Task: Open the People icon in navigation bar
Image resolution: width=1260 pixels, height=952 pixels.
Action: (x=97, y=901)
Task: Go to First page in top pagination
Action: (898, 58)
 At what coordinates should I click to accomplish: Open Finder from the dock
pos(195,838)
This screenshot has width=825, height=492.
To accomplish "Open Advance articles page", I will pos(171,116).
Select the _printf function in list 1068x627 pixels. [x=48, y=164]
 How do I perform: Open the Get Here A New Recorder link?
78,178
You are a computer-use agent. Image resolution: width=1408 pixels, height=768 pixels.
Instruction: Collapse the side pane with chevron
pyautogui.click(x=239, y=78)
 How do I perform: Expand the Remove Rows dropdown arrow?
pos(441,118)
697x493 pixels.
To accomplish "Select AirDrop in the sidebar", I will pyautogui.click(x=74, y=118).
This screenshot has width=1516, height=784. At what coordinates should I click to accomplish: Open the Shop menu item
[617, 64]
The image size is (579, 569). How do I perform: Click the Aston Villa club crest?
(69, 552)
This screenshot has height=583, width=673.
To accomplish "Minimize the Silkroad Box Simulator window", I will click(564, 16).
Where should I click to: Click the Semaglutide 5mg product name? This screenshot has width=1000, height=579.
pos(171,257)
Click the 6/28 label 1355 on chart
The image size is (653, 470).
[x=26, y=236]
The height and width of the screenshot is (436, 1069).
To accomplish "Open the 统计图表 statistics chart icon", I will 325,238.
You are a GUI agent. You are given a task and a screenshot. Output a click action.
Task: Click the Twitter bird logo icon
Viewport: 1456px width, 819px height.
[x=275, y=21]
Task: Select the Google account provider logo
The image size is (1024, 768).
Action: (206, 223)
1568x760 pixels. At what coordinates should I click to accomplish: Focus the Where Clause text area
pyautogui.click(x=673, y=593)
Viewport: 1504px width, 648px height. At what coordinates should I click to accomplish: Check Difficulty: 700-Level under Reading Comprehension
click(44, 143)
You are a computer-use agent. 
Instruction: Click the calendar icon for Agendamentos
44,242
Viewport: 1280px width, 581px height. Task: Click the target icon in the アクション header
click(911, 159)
====================
Given problem » Copy the entries word for word, starting at the line containing "697x493 pixels." and ending at the line containing "pyautogui.click(x=673, y=593)".

Answer to the exercise »
697x493 pixels.
To accomplish "Select AirDrop in the sidebar", I will pyautogui.click(x=74, y=118).
This screenshot has width=1516, height=784. At what coordinates should I click to accomplish: Open the Shop menu item
[617, 64]
The image size is (579, 569). How do I perform: Click the Aston Villa club crest?
(69, 552)
This screenshot has height=583, width=673.
To accomplish "Minimize the Silkroad Box Simulator window", I will click(564, 16).
Where should I click to: Click the Semaglutide 5mg product name? This screenshot has width=1000, height=579.
pos(171,257)
Click the 6/28 label 1355 on chart
The image size is (653, 470).
[x=26, y=236]
The height and width of the screenshot is (436, 1069).
To accomplish "Open the 统计图表 statistics chart icon", I will 325,238.
You are a GUI agent. You are given a task and a screenshot. Output a click action.
Task: Click the Twitter bird logo icon
Viewport: 1456px width, 819px height.
[x=275, y=21]
Task: Select the Google account provider logo
The image size is (1024, 768).
Action: (206, 223)
1568x760 pixels. At what coordinates should I click to accomplish: Focus the Where Clause text area
pyautogui.click(x=673, y=593)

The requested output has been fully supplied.